# Text section
────────
I also wrote to bounty about always getting stuck with the large sheets instead of the smaller ones. They told how to tell the difference which I had never noticed, (there was a blue band on one and an orange band around the top on the other. They sent me good coupons too. I wrote to PF Changs telling them that the writing was so small on the package that I didn't even see the heat index on the package and I had to throw the entire package out because it was too hot for me. They sent me a coupon for a free package. These companies want you to be happy because they want you to keep buying their products. If you don't tell them what is wrong they can't fix it.
────────
# Given information
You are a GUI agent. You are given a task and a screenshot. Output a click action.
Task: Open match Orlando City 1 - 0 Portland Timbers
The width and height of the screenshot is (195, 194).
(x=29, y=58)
────────
# Required tasks
[1] Summarize the account of writing to companies in two sentences.
[2] Resume the account of writing to companies after its final sentence.
The material has no connection to the account of writing to companies.

# Answers per task
[1] After the writer complained to Bounty about getting the large sheets instead of the smaller ones, the company explained how to tell them apart by a blue or orange band and sent good coupons, and after a complaint that tiny print on a PF Changs package hid the heat index, that company sent a coupon for a free package. The writer says companies want customers happy so they keep buying, and they can't fix problems no one tells them about.

[2]
by Anonymous | reply 46 | September 13, 2021 3:07 AM |
i'm old and remember when reeses miniatures came in a box, like russell stover
by Anonymous | reply 47 | September 13, 2021 6:28 AM |
I remember when Reese's didn't taste like chocolate vomit.
I'm in the mood for dark chocolate candied apricots. Crate&Barrel uses to carry them.
by Anonymous | reply 48 | September 13, 2021 6:46 AM |
r47 those were my favorites. they either changed the recipe or being wrapped in aluminum changed the taste of them
by Anonymous | reply 49 | September 13, 2021 12:07 PM |
OP- I was watching that episode of My 600lb Life the other day ( I recorded it months ago) with Isaac, the Mexican kid who cooks all the meals for his family. In one scene they show him sitting at a table eating from a bag of Chex mix and he's poured out a big bag of Reese's Mini Peanut Butter Cups.
Is that kid you OP? Hi Isaac!
by Anonymous | reply 50 | September 13, 2021 1:11 PM |
R46 would like to speak to the manager.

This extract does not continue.